**EXERCISE INSTRUCTIONS:**
Which lines in the records below contain the string "Switch"? List each of them in full.

* Start *

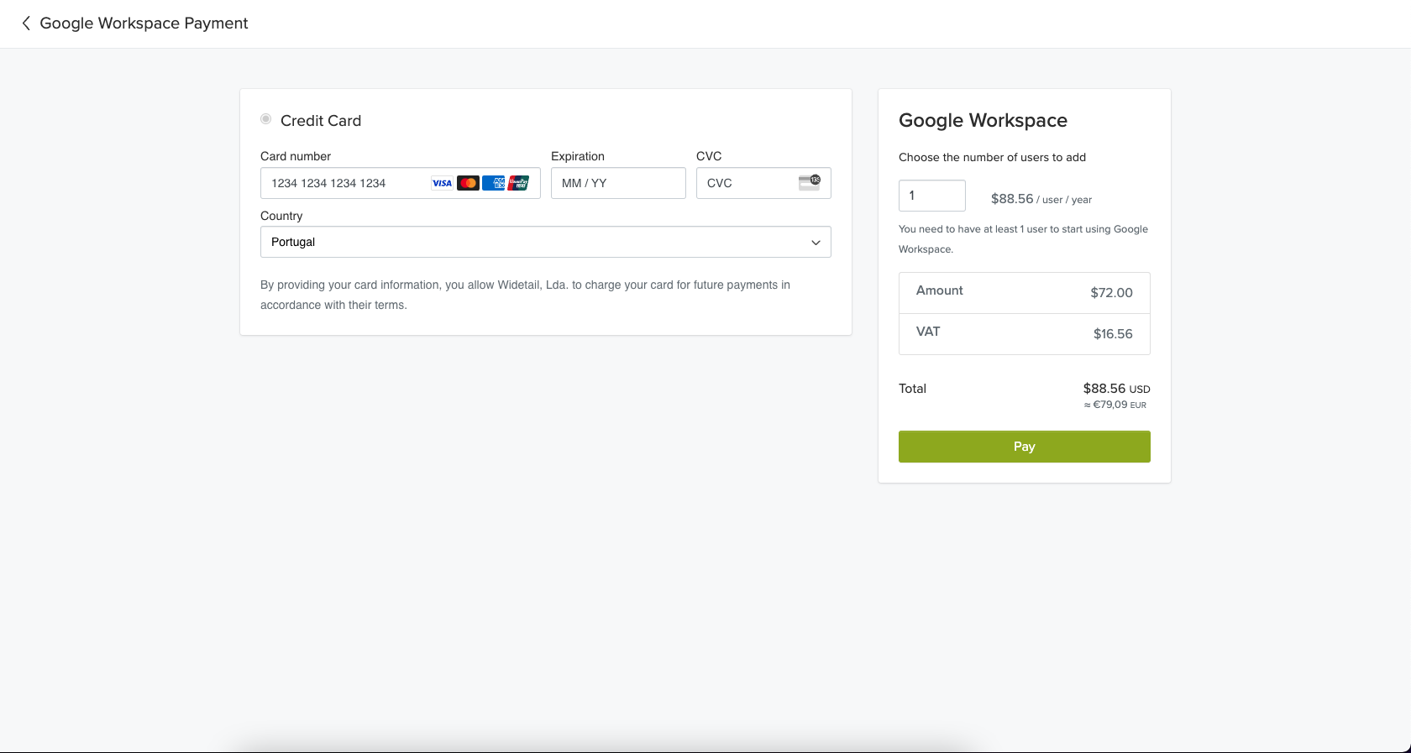Click the Country field label
The image size is (1411, 753).
(281, 216)
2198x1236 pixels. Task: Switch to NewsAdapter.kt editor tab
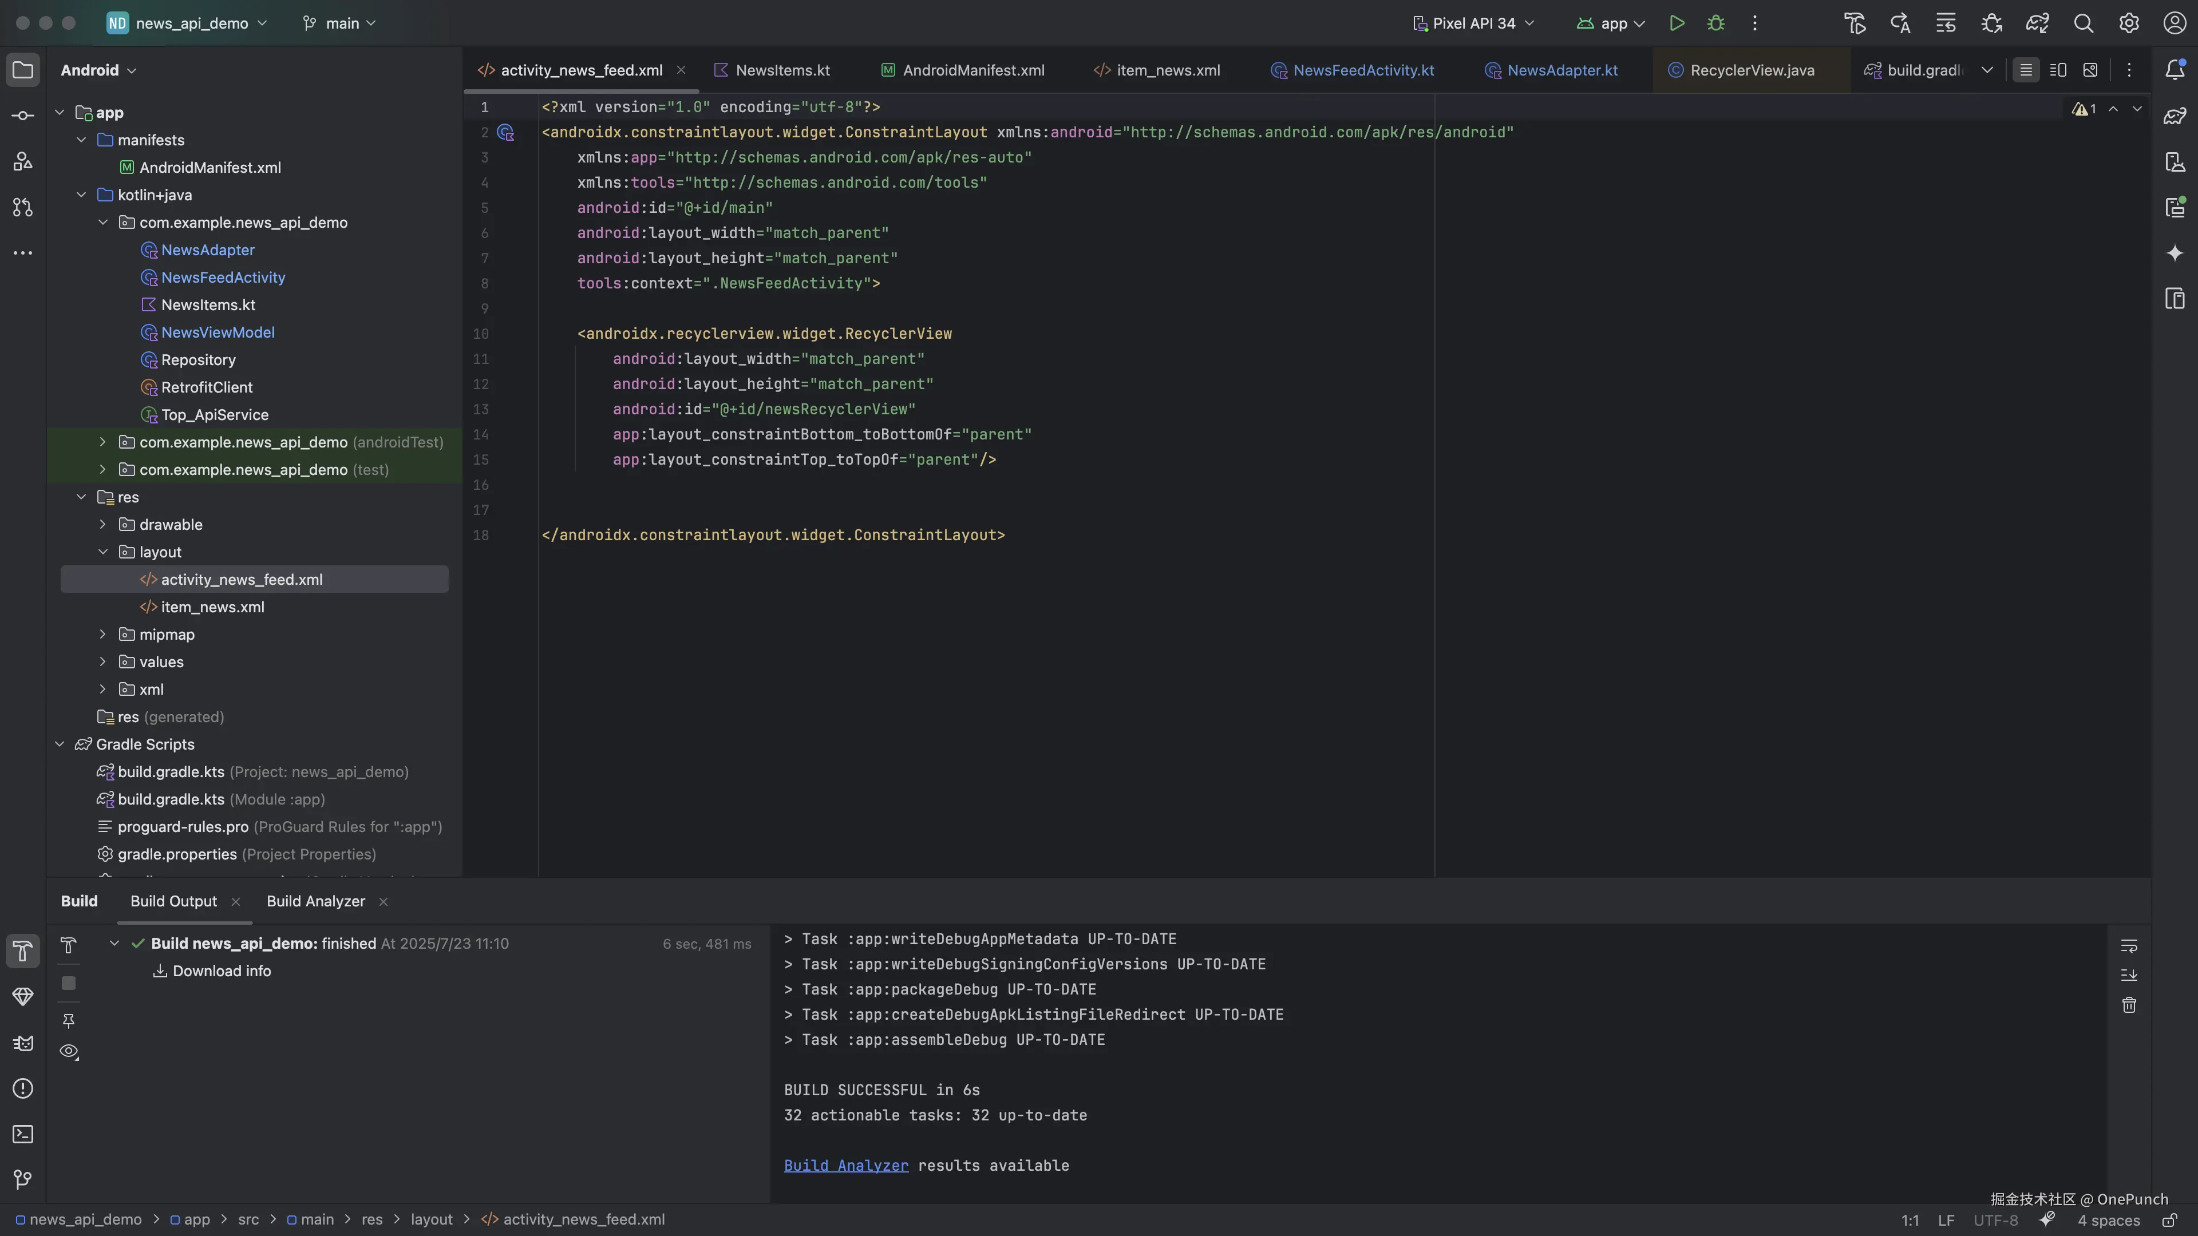pos(1561,70)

* End *

**THE COMPLETED TASK:**
2198x1236 pixels. Task: Switch to NewsAdapter.kt editor tab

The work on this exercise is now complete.